■ Instructions for the task
Pick out each line of the records in which the word "handle" appears.

==== The data ====

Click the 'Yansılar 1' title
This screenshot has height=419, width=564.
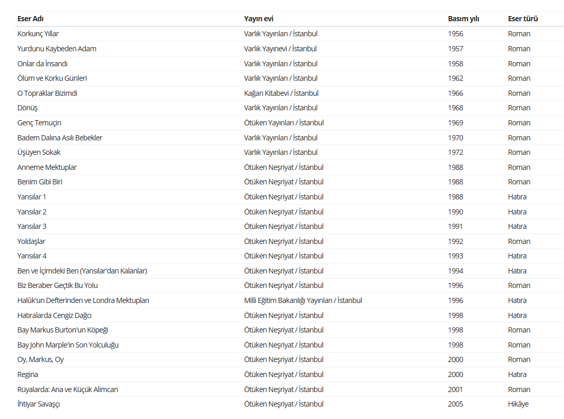pos(32,197)
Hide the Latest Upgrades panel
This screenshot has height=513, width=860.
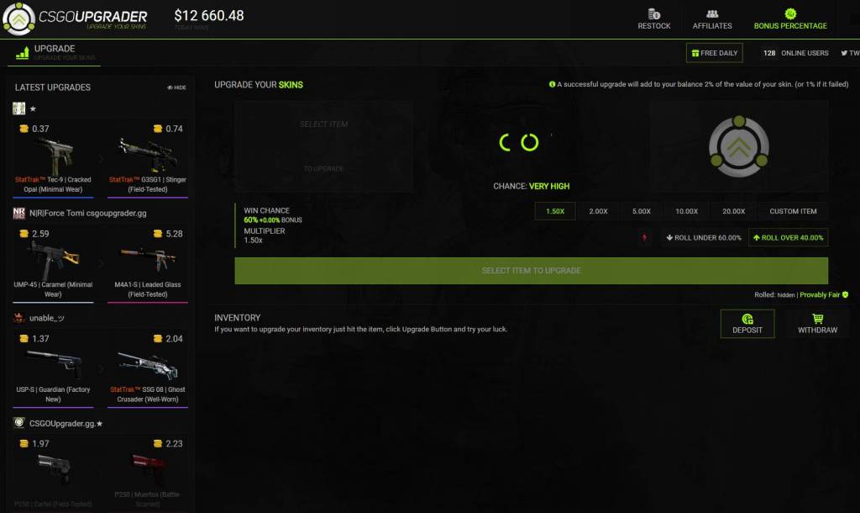click(176, 87)
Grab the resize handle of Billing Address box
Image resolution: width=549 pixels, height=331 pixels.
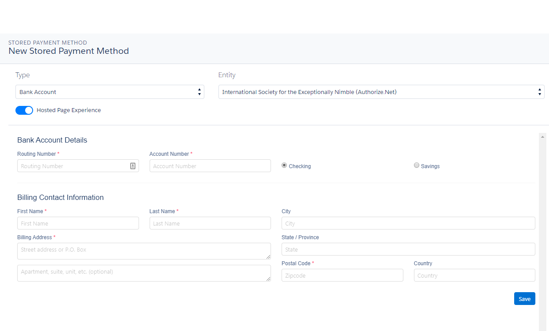pyautogui.click(x=268, y=257)
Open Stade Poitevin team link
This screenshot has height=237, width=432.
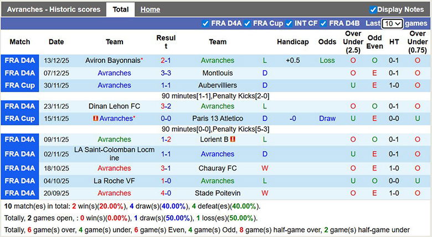tap(217, 193)
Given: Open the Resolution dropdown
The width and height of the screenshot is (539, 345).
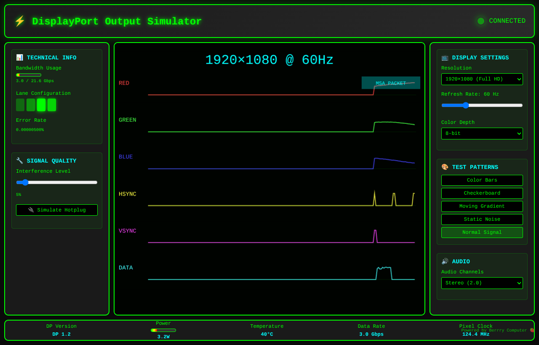Looking at the screenshot, I should 482,79.
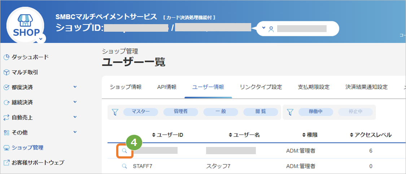This screenshot has height=174, width=406.
Task: Go to ショップ管理 in sidebar
Action: pos(23,148)
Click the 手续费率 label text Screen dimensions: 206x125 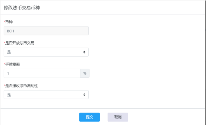click(x=13, y=64)
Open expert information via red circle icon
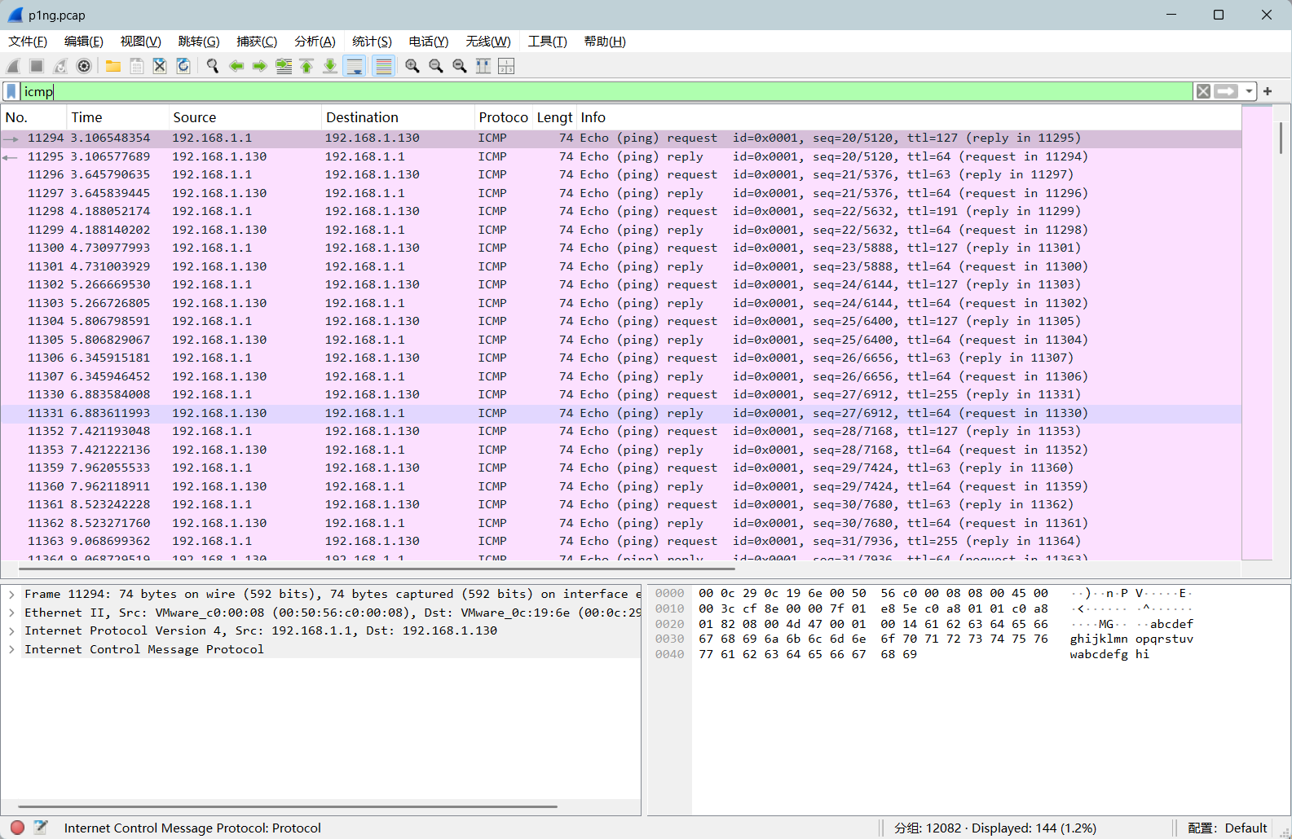 click(17, 828)
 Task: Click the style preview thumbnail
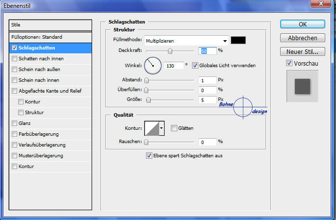click(x=302, y=86)
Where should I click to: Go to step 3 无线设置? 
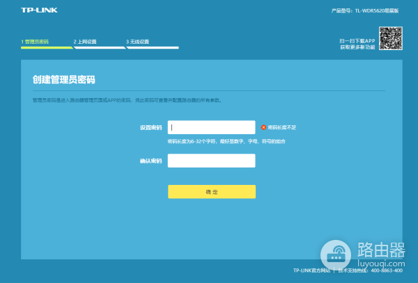(x=137, y=42)
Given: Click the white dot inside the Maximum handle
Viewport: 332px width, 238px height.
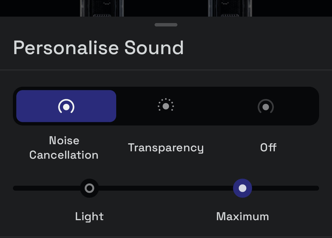Looking at the screenshot, I should point(243,188).
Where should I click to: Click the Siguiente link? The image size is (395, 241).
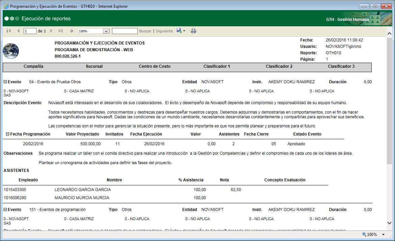[x=164, y=31]
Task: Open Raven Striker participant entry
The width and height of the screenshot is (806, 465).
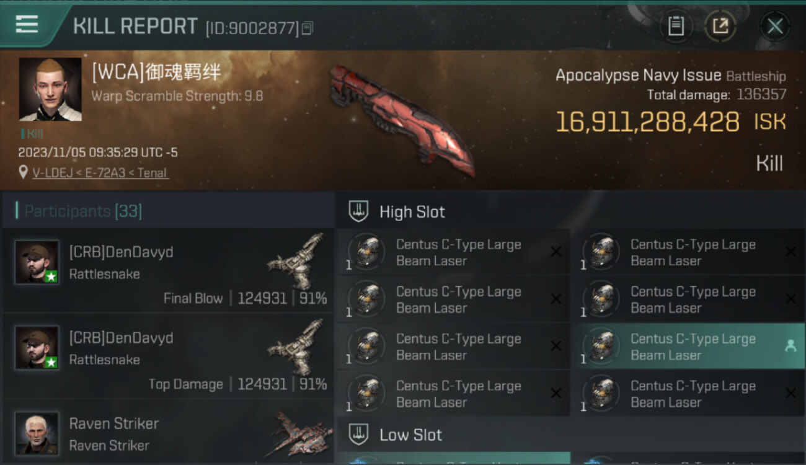Action: tap(168, 433)
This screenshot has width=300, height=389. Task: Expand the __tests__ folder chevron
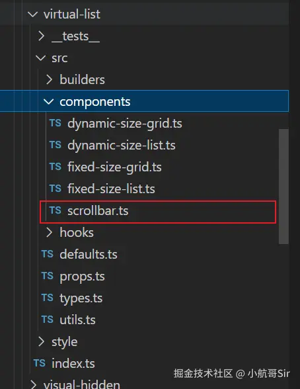42,36
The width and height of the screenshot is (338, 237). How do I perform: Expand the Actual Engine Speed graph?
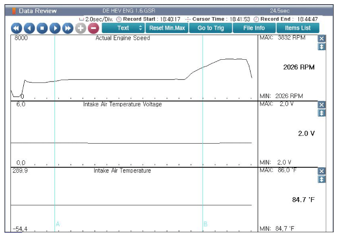coord(322,47)

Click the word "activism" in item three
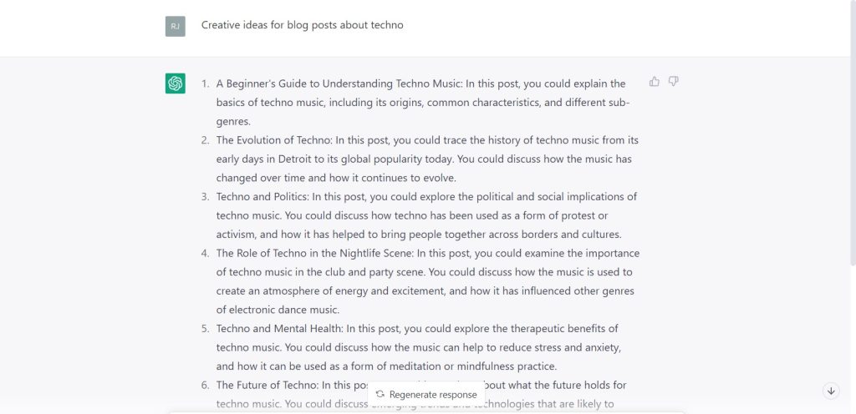(x=237, y=235)
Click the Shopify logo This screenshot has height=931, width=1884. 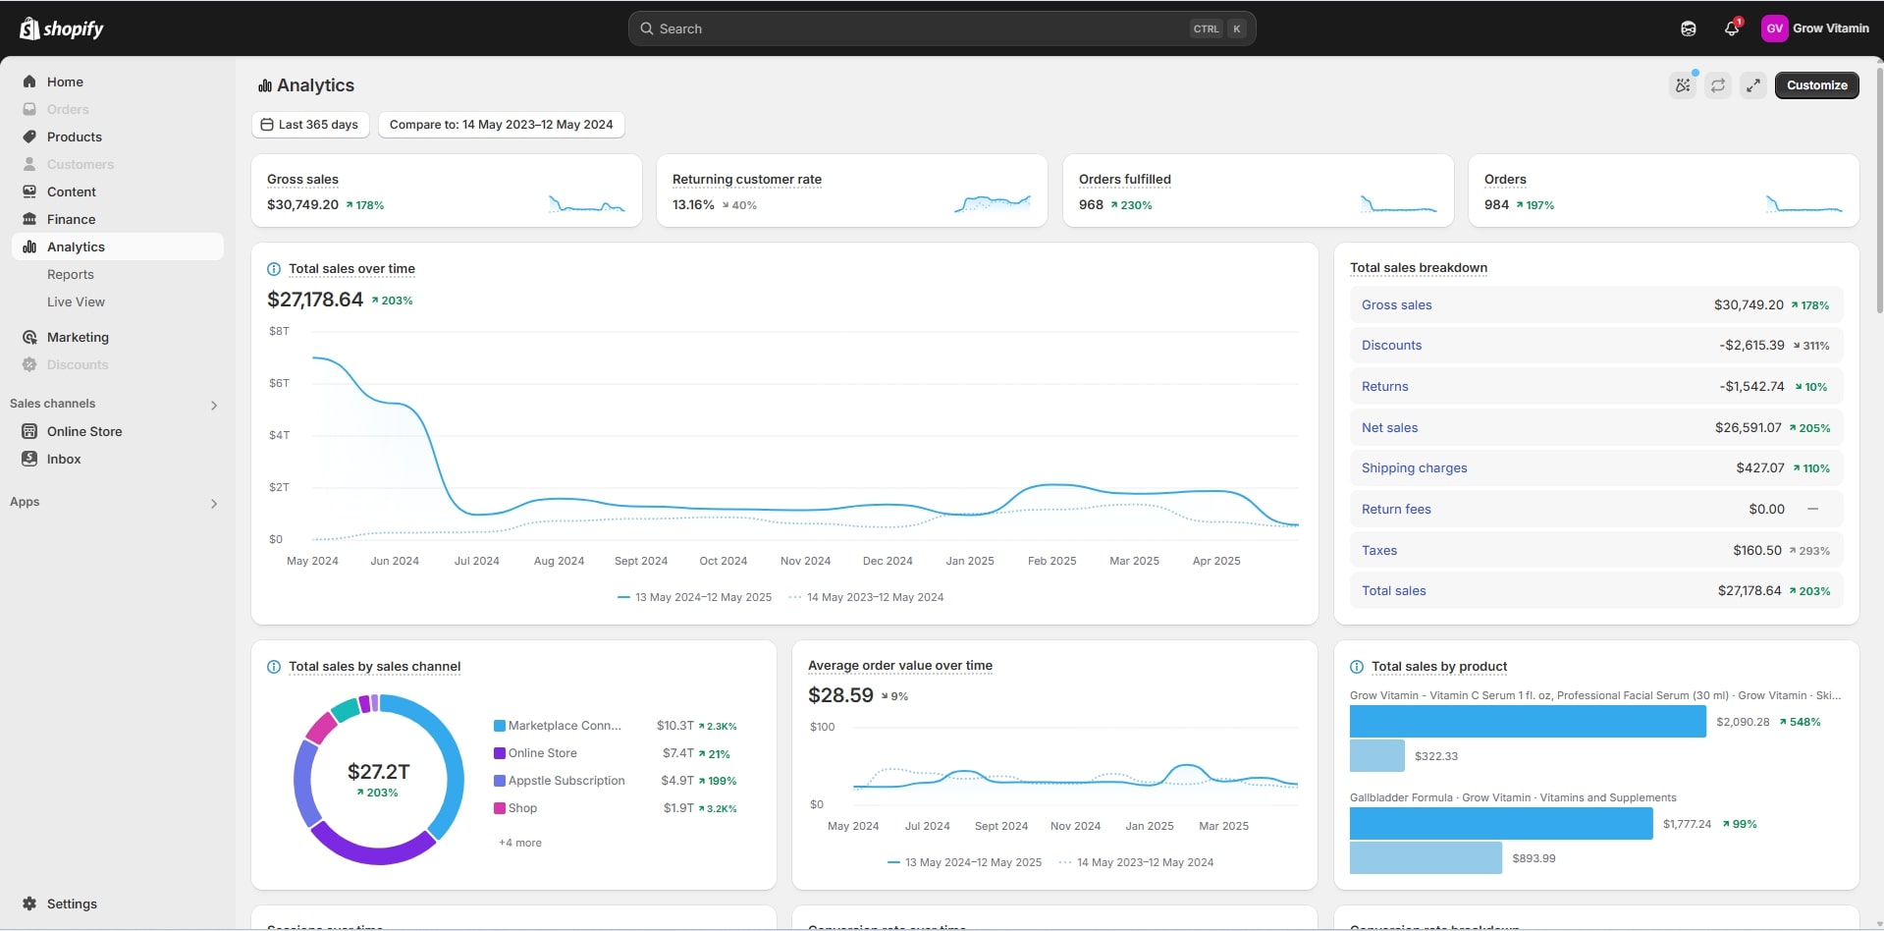point(61,28)
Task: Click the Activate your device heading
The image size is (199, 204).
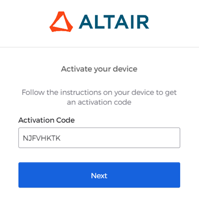Action: (x=99, y=69)
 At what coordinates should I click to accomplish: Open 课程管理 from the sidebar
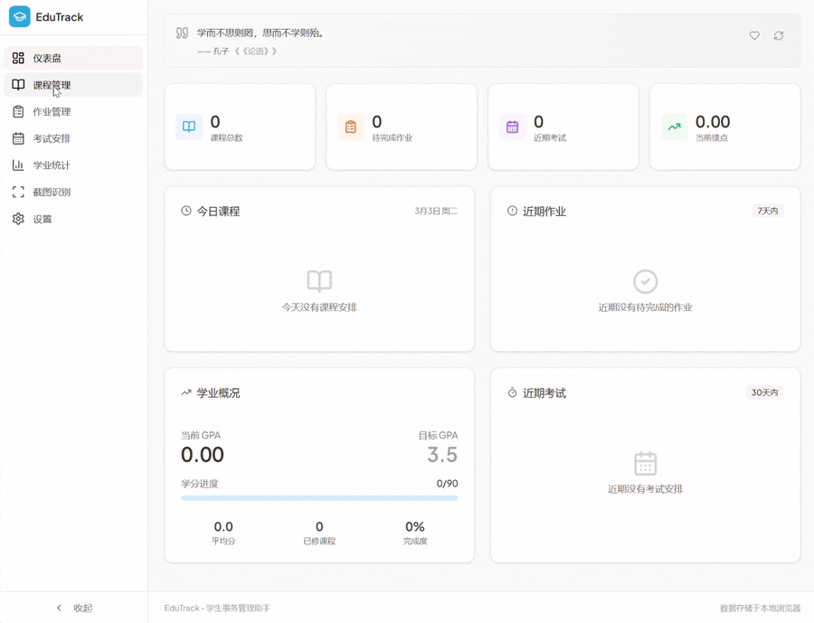[x=56, y=84]
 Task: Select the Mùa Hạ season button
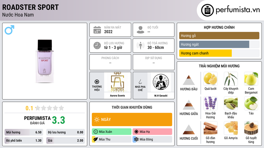[x=152, y=132]
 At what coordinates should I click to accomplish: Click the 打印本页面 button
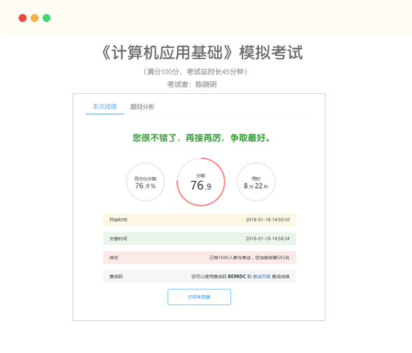click(x=199, y=297)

====

■ Task solution
Grab the resize handle of Billing Address box
Given: Click the white dot inside the Maximum handle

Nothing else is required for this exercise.